IT’S through necessity that Newport Gwent Dragons have adopted their policy of trying to polish rough diamonds when it comes to recruitment.
The region has always had to be a bit different to their rivals when they enter the transfer market.
They don’t go in search of the finished product, instead they look at those with room for improvement or players that aren’t fulfilling their potential.
The early signs are promising on that front when it comes to their big three summer arrivals.
Ian Nimmo, previously something of a journeyman, has settled rapidly in the second row, while full-back Dan Evans and wing Tom Prydie, a pair of Wales internationals whose form had dipped significantly, have become the go-to guys in attack.
While it would be foolish to go overboard after just two games in the RaboDirect Pro12, it looks like all three will be canny signings.
And then there is the Dragons’ liking for handing opportunities to semi-professional players that have caught the eye.
It’s a policy that is backed by a man who has been a binman, hod carrier, floor cleaner and one of the finest goalkeepers to ever don gloves.
When former plumber Hywel Stoddart made his first regional start against Leinster on Saturday it would have got the seal of approval of Neville Southall.
Before his time at Everton that saw him win a raft of medals, honours and most of his 92 Wales caps, Big Nev did his time in the Cheshire League with Winsford United.

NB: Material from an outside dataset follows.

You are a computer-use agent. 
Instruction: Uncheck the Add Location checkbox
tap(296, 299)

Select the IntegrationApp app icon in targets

That era of his life provides plenty of tales in his excellent new book ‘The Binman Chronicles’.
On a publicity tour last week he was happy to chat about the benefits of the Dragons handing chances to the likes of Stoddart, Lloyd Burns, Andrew Coombs and Mike Poole.

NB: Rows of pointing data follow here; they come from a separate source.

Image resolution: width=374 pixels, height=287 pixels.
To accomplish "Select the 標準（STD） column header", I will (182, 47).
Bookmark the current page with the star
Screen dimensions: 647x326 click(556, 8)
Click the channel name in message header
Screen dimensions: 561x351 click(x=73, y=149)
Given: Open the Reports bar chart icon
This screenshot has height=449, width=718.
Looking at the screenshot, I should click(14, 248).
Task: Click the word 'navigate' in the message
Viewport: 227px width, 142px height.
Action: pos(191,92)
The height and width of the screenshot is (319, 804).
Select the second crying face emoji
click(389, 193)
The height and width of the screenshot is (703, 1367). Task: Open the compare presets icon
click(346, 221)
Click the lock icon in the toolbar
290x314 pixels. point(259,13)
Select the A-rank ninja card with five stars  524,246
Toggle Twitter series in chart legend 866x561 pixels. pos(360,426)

“Sometimes the roughening up and mental toughness that you get from outside academy systems is invaluable,” he said.
“It’s not all given to you, you have to fight for everything and you have to make your mark.
“It’s tough out there away from the academies, especially in rugby when you have someone trying to smash and hurt you.

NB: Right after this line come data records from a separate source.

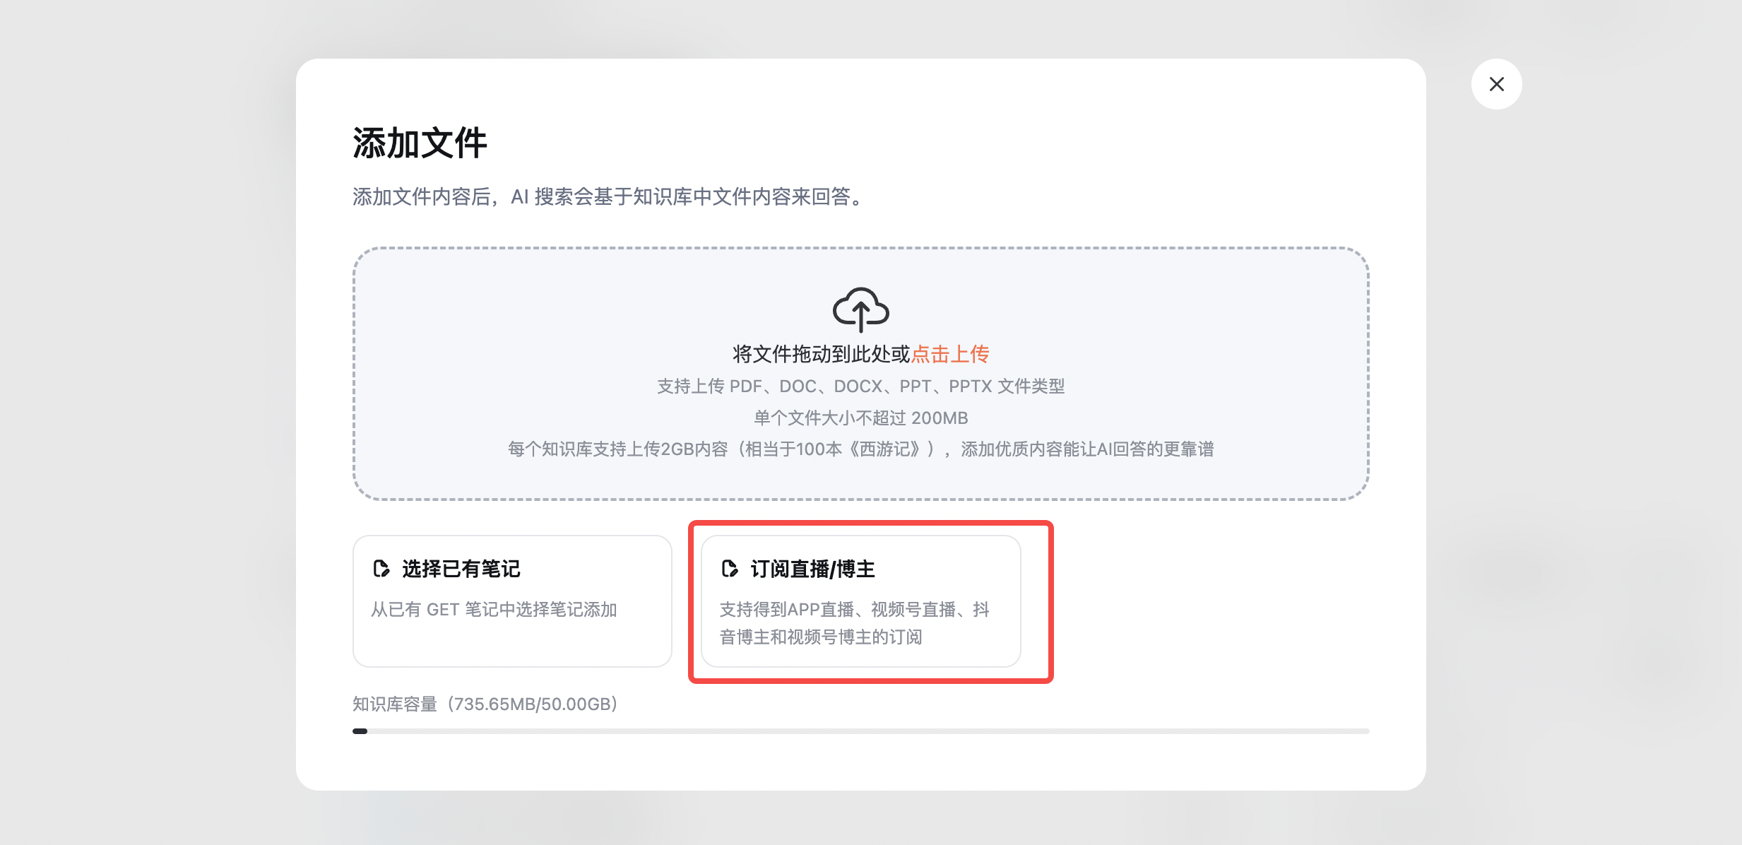Click the 添加文件 dialog heading

pyautogui.click(x=420, y=143)
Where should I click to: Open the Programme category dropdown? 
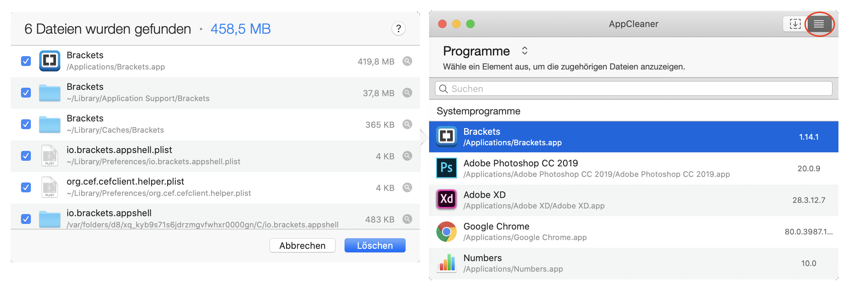click(524, 51)
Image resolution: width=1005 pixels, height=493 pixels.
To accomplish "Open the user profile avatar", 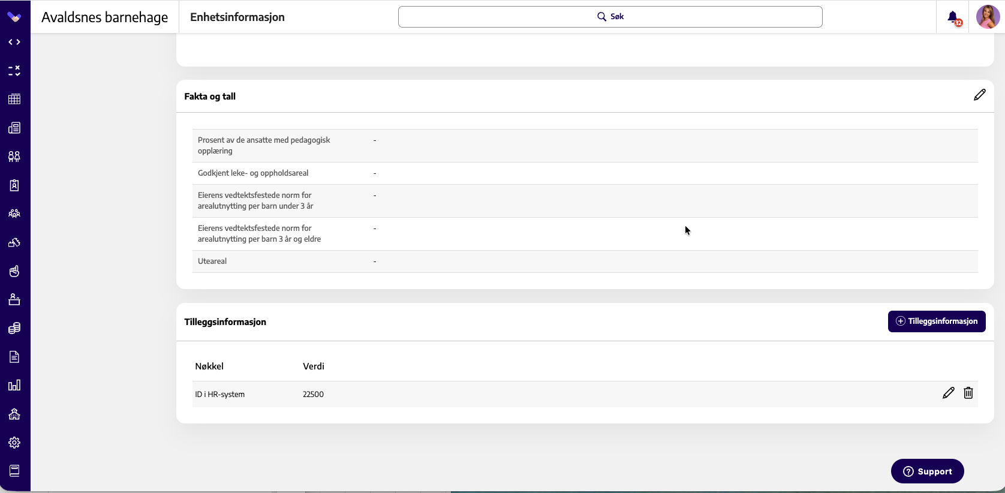I will [x=988, y=17].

“But that can serve a kid well and there’s a lot to be said for roughing ’em up a bit rather than letting them have all the kit, facilities and someone to wipe their backside.”
Signing such players certainly adds a humility to the Dragons but sometimes you need a stellar foreign signing to go alongside them.
Injuries have caused the region to look overseas for a player to slot into the back five of their pack.
Earlier this week Glasgow signed South African Josh Strauss, a combative back row player who caught the eye with his physicality with the Lions in the Super 15 as much as his impressive beard.
If the Dragons could lure a player of similar stature to Rodney Parade then it may just help them in their bid to polish those rough diamonds.